2. Druckkopf von Anspruch 1, welcher eine Vielzahl von Druckkopfmodulen (22) umfasst, die in einem End-zu-End-Verhältnis in der Rinne angeordnet sind, wobei jedes Druckkopfmodul einen Druckkopfchip trägt und benachbarte Module so aneinander anschlagen, dass die Druckkopfchips benachbarter Module überlappen.

3. Druckkopf von Anspruch 2, wobei jedes Modul (22) länglich ist, an seinem Ende abgestuft ist und der Druckkopfchip in einem Winkel zur Längsachse des Moduls angeordnet ist.

4. Druckkopf von Anspruch 2, wobei jedes Druckkopfmodul (22) einen Satz Fixierformationen aufweist und wobei die Rinne (20) des rinnenförmigen Elements (12) einen komplementären Satz Fixierformationen an jedem Modulstandort in der Rinne aufweist.

5. Druckkopf von Anspruch 1, worin eine Kombination von Eingriffsformation (32) und zusammenwirkendem Element (46) dazu dient, das Modul (22) in Bezug zu der Rinne (20) in einer Längsrichtung zu positionieren, wobei die andere Kombination von Eingriffsformation (32) und zusammenwirkendem Element (48) eine längsgerichtete Ausdehnungsverlagerung des Moduls in Bezug zu der Rinne gestattet.
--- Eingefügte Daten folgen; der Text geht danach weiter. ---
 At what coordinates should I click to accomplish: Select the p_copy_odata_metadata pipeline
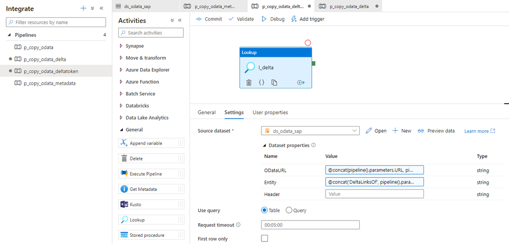[x=49, y=83]
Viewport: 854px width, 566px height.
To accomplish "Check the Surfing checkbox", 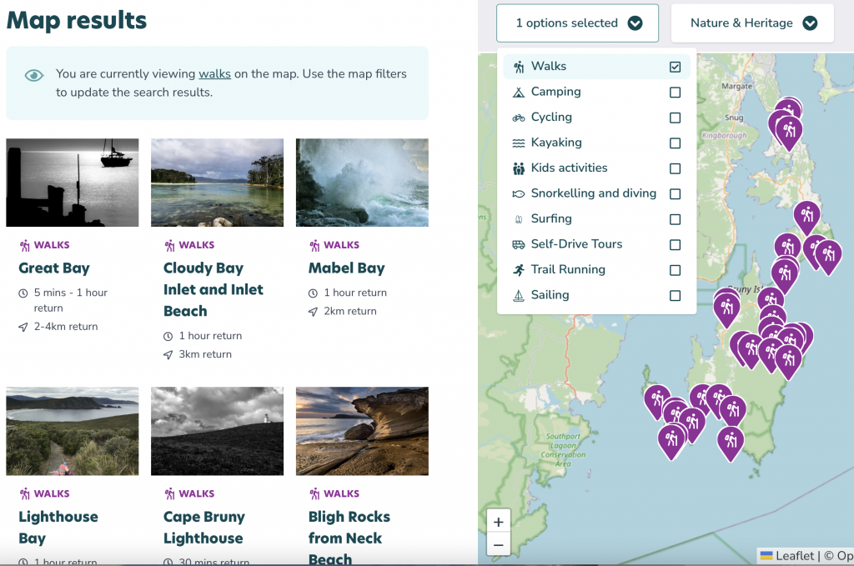I will pos(675,218).
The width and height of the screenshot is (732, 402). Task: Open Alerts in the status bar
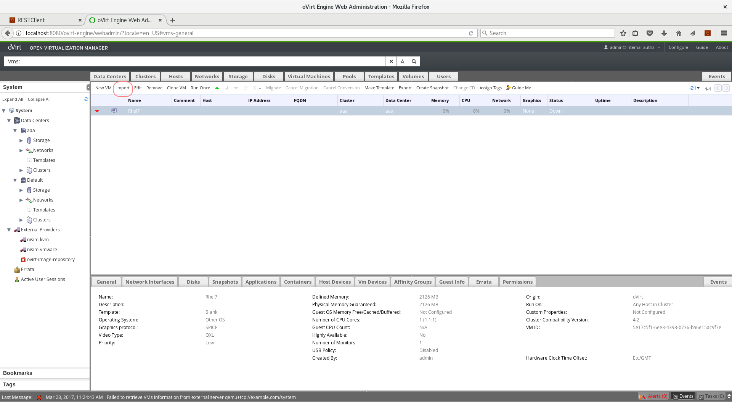[654, 396]
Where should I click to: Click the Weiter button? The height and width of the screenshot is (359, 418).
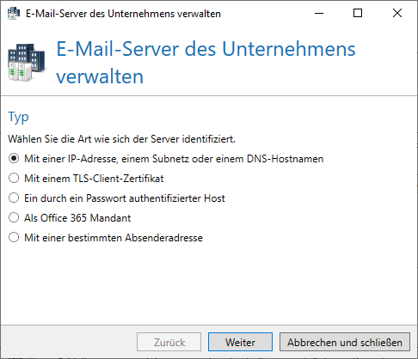tap(240, 342)
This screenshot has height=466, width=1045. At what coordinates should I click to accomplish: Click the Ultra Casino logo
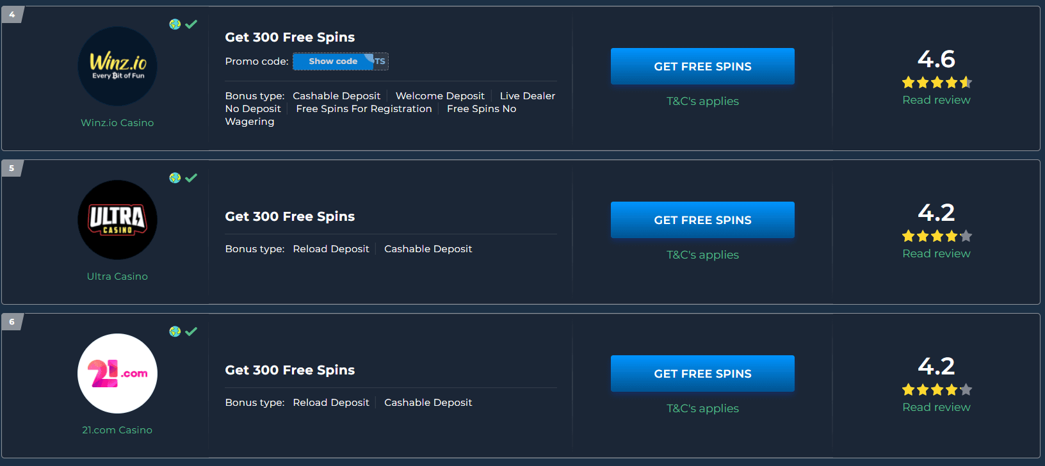pyautogui.click(x=117, y=220)
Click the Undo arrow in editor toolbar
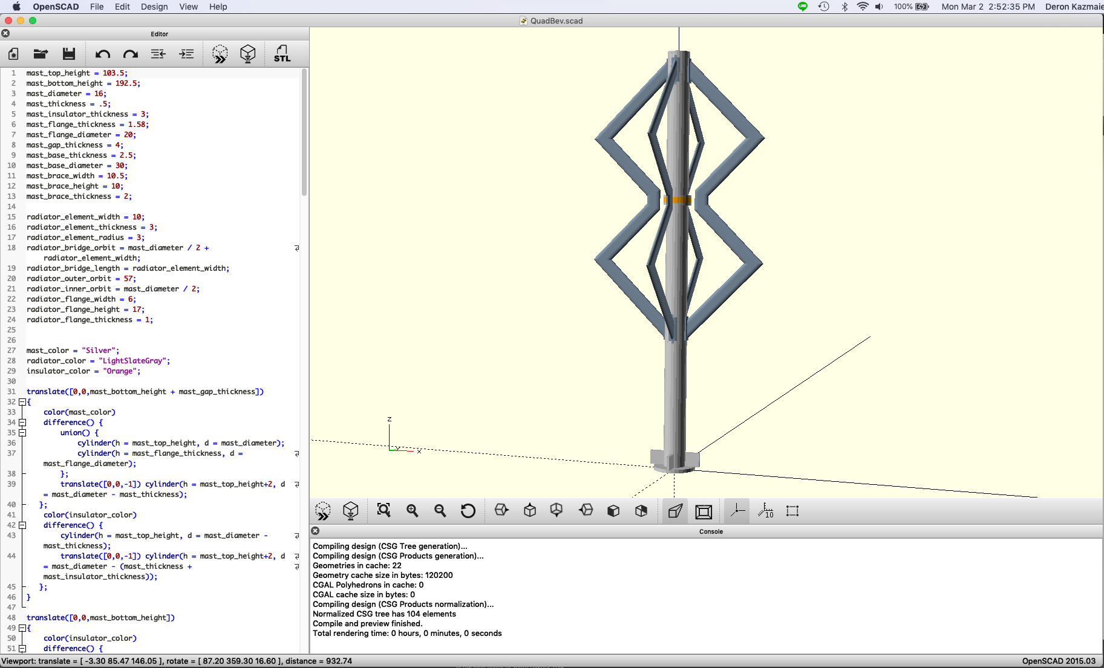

6. Druckkopf von Anspruch 5, worin die Kombinationen von Eingriffsformationen (32) und zusammenwirkenden Elementen (46,48), aufgrund von formen der Eingriffsformationen und zusammenwirkenden Elemente, eine Ausdehnungsverlagerung des Moduls (22) in Bezug zu der Rinne (20) in einer Richtung senkrecht zu einer Ebene, worin das Modul liegt, gestatten.

7. Druckkopf von Anspruch 1, worin eine Kombination aus den Sicherungsmitteln (34) und dem komplementären Element (50) eine Ausdehnungsverlagerung des Moduls (22) in Bezug zu der Rinne in einer Richtung einer Ebene, worin das Modul liegt, jedoch senkrecht zu einer Längsachse der Rinne (20) gestattet.

8. Druckkopf von Anspruch 1, worin eine Breite des Moduls (22) kleiner als ein Abstand zwischen den Wänden (14,16) der Rinne (20) ist.

9. Druckkopf von Anspruch 1, worin das Sicherungsmittel (34) eine Ausrastauslösung ist, die an einem federnd flexiblen Arm (56) getragen wird, wobei der federnd flexible Arm ein Teil der gegenüberliegenden Wand (16) der Rinne (20) ist.

10. Druckkopf von Anspruch 9, wobei das komplementäre Element (50) eine in dem Modul (22) etwa auf halbem weg seiner Länge definierte abgestufte Ausnehmung zur Aufnahme der Ausrastauslösung ist.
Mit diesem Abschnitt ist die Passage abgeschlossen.